François fit alors un sermon admirable où il montra que ce sont nos péchés qui nous attirent les fléaux de Dieu en ce monde et qui, en l'autre, nous précipitent dans la gueule de l'enfer, bien plus redoutable, celle-là, que la gueule des loups les plus enragés. Il engagea ses auditeurs à la pénitence, puis il ajouta : " Mon Frère le loup ici présent jure de ne plus jamais vous nuire, si, de votre côté, vous vous engagez à le nourrir jusqu'à son dernier jour. Quant à moi, j'ai reçu un gage de sa promesse et je me porte caution qu'il tiendra parole. "

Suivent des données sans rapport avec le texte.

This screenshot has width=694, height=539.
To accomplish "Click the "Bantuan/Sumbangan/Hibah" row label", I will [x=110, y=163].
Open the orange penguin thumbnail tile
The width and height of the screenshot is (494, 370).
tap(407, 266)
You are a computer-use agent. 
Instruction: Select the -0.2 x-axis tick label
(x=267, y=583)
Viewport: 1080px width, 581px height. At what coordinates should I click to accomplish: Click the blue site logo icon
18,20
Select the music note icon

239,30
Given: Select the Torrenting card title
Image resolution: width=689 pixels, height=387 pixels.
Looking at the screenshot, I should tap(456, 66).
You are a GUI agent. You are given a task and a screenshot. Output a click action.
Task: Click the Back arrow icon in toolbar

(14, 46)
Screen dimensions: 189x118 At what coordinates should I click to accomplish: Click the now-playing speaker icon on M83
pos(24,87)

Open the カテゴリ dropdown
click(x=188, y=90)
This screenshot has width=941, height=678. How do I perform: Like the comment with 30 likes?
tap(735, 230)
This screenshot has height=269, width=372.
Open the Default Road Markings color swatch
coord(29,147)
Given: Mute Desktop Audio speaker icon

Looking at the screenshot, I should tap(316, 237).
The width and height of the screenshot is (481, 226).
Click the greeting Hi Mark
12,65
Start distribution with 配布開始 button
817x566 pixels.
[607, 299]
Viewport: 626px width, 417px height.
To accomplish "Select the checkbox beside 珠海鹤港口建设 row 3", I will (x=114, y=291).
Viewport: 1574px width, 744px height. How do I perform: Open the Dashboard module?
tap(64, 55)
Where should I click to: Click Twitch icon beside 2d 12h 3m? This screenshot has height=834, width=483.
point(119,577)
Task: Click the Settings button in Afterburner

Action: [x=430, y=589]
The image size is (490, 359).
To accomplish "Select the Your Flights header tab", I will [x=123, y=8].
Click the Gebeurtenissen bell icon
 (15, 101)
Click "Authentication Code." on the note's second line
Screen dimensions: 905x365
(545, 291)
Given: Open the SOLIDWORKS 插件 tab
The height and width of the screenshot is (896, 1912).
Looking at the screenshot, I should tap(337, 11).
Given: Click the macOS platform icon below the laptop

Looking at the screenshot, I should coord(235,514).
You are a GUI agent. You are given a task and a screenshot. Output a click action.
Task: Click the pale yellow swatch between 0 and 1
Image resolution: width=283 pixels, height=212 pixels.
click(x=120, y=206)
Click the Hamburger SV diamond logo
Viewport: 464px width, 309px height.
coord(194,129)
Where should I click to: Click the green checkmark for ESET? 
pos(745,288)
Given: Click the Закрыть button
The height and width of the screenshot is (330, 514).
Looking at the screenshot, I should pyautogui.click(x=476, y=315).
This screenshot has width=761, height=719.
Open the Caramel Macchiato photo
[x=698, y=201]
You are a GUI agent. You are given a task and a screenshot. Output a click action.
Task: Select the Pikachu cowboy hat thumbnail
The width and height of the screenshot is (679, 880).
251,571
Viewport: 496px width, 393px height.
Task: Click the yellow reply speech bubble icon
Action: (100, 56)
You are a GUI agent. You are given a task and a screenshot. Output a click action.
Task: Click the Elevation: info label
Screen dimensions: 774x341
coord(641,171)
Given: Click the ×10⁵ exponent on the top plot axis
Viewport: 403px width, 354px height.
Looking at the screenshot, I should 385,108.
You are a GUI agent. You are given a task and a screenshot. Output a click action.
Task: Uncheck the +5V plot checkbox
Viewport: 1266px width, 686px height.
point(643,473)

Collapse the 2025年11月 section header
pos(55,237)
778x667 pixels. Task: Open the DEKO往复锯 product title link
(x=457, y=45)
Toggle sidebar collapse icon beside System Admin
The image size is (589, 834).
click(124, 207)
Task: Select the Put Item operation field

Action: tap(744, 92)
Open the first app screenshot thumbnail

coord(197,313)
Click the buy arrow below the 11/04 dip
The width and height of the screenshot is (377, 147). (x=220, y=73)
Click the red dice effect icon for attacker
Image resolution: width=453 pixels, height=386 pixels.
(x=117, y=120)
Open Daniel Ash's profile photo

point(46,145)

D'une voix unanime, l'assemblée jura qu'elle prendrait soin du loup. Celui-ci s'agenouilla de nouveau, et, inclinant la tête, remuant la queue, hochant les oreilles et remettant sa patte droite dans la main du bienheureux, attesta une fois encore qu'il respecterait ce traité de paix.
Il n'y manqua jamais, pendant les deux ans qu'il vécut encore. La ville pourvoyait à son entretien. Pour lui, il allait et venait librement, entrant même dans les maisons, sans molester personne, et sans que les chiens aboyassent après lui. Il mourut de vieillesse et son décès fut un deuil universel, car on avait fini par s'attacher à lui ; et surtout, à le voir se promener paisiblement dans la ville, on se rappelait saint François dont le souvenir était resté si cher aux habitants de Gubbio.
(trouvé sur le net)
Il y aurait bien d'autres récits .... avec les oiseaux .... et même avec une petite souris ....
Il est toujours agréable de lire les célèbres "Fioretti de Saint François d'Assise".